System Design Fundamentals: Building Scalable Architectures

Introduction

System design is the art and science of architecting software systems that can handle millions of users, process terabytes of data, and remain available 99.99% of the time. Whether you’re preparing for technical interviews at top tech companies or building production systems that serve real users, understanding system design fundamentals is essential for every software engineer.

In 2026, distributed systems have become the norm rather than the exception. Understanding how to design systems that scale horizontally, handle failures gracefully, and maintain consistency across geographic regions has become core knowledge for developers at all levels. This guide provides a comprehensive foundation in system design, covering the key concepts, patterns, and trade-offs that every engineer should understand.

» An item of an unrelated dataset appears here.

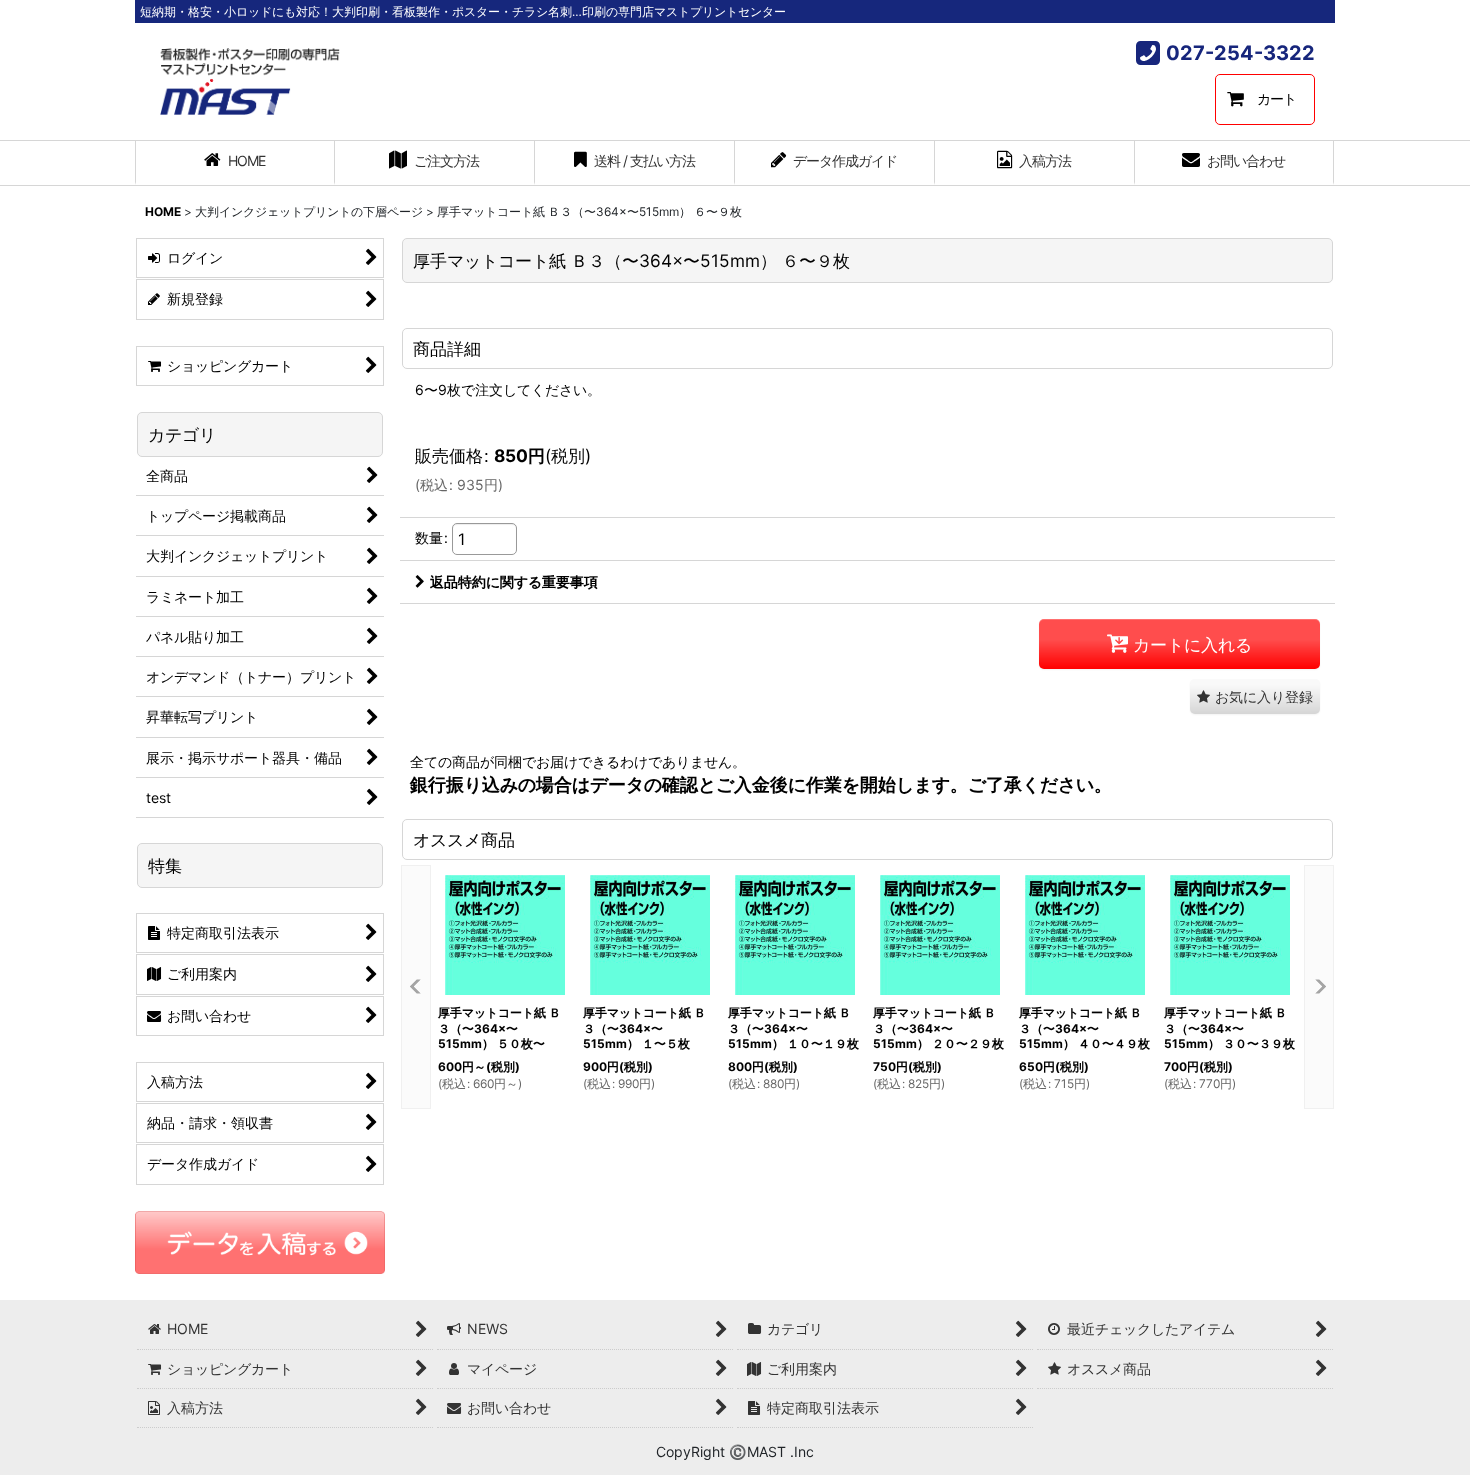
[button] (1255, 696)
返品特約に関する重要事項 (514, 581)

Core Concepts in System Design

Scalability

Scalability refers to a system’s ability to handle increased load by adding resources. There are two primary approaches:

Vertical Scaling (Scale Up): Adding more power to existing machines—more CPU, RAM, or storage. Simpler to implement but has hard limits and creates single points of failure.

Horizontal Scaling (Scale Out): Adding more machines to handle increased load. More complex but virtually unlimited scaling potential. This is the preferred approach for large-scale systems.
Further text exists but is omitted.